Similar to its time of birth, it only works on Android devices with API level 16 or higher. Another downside of UI Automator is that it doesn’t support Webview, with no way to directly access Android objects.

UI Automator sample code:

// Public void for the operation
 public void testSignInAndTweet() throws Exception {
 // Starting application:
 getUiDevice().wakeUp(); // Press Home button to ensure we're on homescreen
 getUiDevice().pressHome(); // Select 'Apps' and click button
 new UiObject(new UiSelector().description("Apps")).click(); // Select 'Twitter' and click
 new UiObject(new UiSelector().text("Twitter")).click(); // Locate and select 'Sign in'
 UiSelector signIn = new UiSelector().text("Sign In"); // If button is available, click
 UiObject signInButton = new UiObject(signIn);
 if (signInButton.exists()) {
 signInButton.click(); // Set the username
 new UiObject(new
 UiSelector().className("android.widget.EditText").instance(0)).setText("username");
 new UiObject(new
 UiSelector().className("android.widget.EditText").instance(1)).setText("password");
 new UiObject(new UiSelector().className("android.widget.Button").
 text("Sign In").instance(0)).click(); // Wait Sign in progress window
 getUiDevice().waitForWindowUpdate(null, 2000); // Wait for main window
 getUiDevice().waitForWindowUpdate(null, 30000);
 }
 new UiObject(new UiSelector().description("New tweet")).click(); // Typing text for a tweet
 new UiObject(new UiSelector().className("android.widget.LinearLayout").instance(8)).
 setText("Awesome #Bitbar!"); // Tweeting!
 new UiObject(new UiSelector().text("Tweet")).click();

Bonus: Robotium

Undoubted, Robotium was once the most widely used Android testing framework in the early days of the Android world. We’ll have a recap on this framework as well.

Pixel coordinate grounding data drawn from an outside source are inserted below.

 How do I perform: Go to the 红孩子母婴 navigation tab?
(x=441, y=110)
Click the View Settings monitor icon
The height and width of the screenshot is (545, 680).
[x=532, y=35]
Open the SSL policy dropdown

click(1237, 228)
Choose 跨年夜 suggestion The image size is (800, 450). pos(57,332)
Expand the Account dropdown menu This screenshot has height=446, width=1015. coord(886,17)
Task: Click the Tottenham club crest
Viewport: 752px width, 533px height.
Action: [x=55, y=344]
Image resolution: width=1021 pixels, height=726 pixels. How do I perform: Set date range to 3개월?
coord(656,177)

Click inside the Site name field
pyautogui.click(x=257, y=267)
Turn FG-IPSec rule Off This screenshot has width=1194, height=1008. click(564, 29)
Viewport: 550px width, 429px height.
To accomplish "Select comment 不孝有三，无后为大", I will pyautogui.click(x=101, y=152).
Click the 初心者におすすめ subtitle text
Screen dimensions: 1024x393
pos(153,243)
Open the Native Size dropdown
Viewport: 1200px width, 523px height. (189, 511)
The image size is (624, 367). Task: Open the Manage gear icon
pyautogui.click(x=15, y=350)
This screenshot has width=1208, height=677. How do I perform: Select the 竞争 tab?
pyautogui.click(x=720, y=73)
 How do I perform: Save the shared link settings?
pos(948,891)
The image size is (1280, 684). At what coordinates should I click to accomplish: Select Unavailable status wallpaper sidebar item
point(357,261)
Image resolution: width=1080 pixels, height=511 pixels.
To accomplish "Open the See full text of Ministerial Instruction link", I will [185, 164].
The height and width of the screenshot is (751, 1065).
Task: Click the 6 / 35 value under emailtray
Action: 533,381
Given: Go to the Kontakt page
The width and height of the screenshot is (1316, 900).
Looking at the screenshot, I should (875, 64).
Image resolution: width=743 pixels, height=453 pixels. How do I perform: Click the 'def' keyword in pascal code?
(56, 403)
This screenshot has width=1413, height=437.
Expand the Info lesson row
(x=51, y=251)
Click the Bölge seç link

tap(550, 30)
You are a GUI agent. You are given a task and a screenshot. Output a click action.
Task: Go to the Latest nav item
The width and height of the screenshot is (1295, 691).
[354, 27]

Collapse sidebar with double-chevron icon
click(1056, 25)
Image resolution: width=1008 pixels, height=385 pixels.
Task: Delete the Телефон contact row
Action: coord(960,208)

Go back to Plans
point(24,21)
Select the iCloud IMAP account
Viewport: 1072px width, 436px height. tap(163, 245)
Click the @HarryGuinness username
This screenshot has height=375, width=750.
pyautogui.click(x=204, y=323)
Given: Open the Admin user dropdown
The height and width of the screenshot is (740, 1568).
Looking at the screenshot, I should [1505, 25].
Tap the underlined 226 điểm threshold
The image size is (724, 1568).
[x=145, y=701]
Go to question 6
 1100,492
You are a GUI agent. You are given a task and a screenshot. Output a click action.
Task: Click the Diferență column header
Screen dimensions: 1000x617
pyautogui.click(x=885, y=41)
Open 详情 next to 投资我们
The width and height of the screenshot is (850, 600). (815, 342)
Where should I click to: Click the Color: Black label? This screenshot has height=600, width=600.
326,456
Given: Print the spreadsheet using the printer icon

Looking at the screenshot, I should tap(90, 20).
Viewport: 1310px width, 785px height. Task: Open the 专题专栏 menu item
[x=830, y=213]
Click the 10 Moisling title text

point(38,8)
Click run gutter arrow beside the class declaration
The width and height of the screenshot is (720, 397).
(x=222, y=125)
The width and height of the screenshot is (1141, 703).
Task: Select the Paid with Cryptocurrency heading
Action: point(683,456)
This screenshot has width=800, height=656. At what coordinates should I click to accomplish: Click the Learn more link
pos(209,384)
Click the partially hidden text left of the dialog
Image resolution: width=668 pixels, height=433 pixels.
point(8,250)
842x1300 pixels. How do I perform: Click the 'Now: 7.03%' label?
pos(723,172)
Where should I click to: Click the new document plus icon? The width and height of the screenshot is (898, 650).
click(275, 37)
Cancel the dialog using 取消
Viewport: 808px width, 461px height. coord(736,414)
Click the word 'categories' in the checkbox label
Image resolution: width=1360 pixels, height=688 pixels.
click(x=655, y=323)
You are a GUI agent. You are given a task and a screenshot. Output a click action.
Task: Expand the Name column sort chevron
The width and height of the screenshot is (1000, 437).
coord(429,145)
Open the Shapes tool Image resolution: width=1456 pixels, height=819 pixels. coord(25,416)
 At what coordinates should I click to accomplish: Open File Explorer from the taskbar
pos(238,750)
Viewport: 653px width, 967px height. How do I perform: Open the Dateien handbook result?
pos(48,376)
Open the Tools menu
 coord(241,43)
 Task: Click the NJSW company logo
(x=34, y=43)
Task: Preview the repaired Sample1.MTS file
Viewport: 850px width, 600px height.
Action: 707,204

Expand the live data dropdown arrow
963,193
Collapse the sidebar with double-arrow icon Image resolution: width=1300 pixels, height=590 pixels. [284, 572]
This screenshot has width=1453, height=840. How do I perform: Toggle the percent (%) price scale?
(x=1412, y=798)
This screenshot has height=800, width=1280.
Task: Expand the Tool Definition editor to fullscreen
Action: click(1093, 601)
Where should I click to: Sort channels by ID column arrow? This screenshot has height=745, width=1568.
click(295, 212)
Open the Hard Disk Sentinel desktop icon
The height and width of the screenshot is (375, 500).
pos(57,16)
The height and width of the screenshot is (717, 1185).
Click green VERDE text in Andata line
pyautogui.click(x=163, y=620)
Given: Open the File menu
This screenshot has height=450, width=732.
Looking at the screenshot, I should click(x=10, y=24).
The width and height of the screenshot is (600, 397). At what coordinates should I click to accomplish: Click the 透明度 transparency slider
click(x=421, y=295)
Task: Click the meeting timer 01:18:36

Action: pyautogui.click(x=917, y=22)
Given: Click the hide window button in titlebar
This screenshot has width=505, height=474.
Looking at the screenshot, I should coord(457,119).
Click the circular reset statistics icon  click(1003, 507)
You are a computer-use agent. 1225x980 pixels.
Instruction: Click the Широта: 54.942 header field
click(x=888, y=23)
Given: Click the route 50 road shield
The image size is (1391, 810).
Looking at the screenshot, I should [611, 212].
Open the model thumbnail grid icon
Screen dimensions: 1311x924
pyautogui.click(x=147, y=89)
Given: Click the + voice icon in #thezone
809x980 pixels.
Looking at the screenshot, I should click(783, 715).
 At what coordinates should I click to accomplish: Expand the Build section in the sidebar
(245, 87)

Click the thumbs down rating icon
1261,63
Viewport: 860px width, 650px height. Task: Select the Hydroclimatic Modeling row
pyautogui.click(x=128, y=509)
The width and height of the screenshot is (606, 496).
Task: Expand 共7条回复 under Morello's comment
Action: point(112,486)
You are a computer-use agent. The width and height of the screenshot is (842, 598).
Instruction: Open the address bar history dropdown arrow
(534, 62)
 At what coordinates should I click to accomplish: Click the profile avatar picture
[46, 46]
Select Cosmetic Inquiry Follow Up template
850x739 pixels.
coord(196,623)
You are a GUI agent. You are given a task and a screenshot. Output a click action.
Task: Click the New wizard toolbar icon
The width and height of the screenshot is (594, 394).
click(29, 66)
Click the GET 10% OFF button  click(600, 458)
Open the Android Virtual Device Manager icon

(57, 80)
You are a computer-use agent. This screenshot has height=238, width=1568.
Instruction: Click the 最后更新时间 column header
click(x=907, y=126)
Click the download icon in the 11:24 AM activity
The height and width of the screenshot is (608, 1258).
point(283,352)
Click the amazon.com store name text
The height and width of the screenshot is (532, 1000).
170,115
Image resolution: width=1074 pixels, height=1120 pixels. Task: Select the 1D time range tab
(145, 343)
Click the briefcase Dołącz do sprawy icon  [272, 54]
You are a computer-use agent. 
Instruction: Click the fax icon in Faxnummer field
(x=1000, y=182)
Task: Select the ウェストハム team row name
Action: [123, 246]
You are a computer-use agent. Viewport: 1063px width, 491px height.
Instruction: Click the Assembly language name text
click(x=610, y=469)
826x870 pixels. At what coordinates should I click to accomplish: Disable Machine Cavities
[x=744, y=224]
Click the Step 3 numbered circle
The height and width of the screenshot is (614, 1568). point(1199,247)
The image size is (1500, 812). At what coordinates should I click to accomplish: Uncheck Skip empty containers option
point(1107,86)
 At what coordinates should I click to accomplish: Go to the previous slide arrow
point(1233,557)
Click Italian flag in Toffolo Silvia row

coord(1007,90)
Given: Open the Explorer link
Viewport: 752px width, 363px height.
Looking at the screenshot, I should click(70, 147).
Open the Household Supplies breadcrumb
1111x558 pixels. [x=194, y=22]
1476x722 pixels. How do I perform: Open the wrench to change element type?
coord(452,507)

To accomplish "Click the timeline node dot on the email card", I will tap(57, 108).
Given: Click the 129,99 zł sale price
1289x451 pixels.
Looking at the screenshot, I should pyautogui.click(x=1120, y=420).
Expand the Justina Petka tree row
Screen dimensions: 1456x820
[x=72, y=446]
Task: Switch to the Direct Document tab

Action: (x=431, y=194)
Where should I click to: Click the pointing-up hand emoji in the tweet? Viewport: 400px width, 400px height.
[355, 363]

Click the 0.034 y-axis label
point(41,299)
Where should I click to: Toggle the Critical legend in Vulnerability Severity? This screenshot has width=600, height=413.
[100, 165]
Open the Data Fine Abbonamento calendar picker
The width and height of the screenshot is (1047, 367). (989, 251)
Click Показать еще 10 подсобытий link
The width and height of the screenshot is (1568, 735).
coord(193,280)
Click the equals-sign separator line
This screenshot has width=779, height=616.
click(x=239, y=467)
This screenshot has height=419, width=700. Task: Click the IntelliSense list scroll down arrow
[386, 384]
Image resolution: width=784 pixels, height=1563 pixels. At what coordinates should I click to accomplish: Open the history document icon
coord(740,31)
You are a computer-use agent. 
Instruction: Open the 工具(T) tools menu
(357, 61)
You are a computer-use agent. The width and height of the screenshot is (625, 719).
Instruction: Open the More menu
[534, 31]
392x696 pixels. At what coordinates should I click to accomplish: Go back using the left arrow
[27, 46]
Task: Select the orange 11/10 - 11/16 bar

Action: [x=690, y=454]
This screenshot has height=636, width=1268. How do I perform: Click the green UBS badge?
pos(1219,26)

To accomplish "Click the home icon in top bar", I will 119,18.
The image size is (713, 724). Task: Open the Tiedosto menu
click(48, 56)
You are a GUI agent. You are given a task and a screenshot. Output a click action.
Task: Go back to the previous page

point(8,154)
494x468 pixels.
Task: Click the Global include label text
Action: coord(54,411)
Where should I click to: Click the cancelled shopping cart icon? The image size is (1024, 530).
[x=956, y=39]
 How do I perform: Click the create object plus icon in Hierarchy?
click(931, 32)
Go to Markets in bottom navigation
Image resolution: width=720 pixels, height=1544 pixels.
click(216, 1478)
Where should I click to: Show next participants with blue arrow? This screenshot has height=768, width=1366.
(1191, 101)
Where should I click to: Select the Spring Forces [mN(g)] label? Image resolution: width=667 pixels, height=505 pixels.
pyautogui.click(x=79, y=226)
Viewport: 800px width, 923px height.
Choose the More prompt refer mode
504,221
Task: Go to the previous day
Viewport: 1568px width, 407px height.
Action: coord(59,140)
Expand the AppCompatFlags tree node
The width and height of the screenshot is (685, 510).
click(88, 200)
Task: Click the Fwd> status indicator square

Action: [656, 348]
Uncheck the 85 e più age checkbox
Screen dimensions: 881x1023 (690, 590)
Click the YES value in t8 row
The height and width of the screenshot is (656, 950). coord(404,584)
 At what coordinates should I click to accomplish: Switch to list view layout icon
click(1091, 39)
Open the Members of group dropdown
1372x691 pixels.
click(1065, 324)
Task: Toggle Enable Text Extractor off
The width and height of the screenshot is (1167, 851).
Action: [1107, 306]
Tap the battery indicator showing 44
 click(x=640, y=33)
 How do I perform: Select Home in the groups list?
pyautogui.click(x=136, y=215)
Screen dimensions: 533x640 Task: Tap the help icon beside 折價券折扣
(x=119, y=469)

Robotium is an open-source library extending JUnit with plenty of useful methods for Android UI testing. It provides powerful and robust automatic black-box test cases for Android apps (native and hybrid) and web testing. With Robotium you can write function, system and acceptance test scenarios, and test applications where the source code is available.

Robotium sample code:

// Public void for the operation
 public void testRecorded() throws Exception {
 // Wait for the text 'Hello!' to be shown for newbie
 if (solo.waitForText("Hello!")) {
 // R class ID identifier for 'Sign in' - and click it
 solo.clickOnView(solo.findViewById("com.twitter.android.R.id.sign_in"));
 // R class ID identifier for entering username
 solo.enterText((EditText) solo.findViewById("com.twitter.android.R.id.login_username"),"username");
 // R class ID identifier for entering password
 solo.enterText((EditText) solo.findViewById("com.twitter.android.R.id.login_password"),"password");
 // R class ID identifier for clicking log in
 solo.clickOnView(solo.findViewById("com.twitter.android.R.id.login_login"));
 // Wait until log in is done
 solo.waitForActivity("HomeTabActivity");
 }
 // Activate the text field to compose a tweet
 solo.clickOnView(solo.findViewById("com.twitter.android.R.id.menu_compose_tweet"));
 // Type the tweet
 solo.enterText((EditText) solo.findViewById("com.twitter.android.R.id.edit"), "Bitbar");
 // Tweeting!
 solo.clickOnView(solo.findViewById("com.twitter.android.R.id.composer_post"));
 }

Wrapping up

Here we have listed the top 5 testing frameworks for your daily Android builds, creation, and correction. Certainly, each of them has its pros and cons. And it depends on your goal and how comfortable you are with each framework. In general, Appium and Calabash are good cross-platform frameworks in testing both your Android and iOS versions at the same time. Espresso is a good choice if you are purely testing Android apps. Therefore, think about your testing need – functional testing, compatibility testing, UI testing, etc. – and pick up the right and best Android testing framework(s).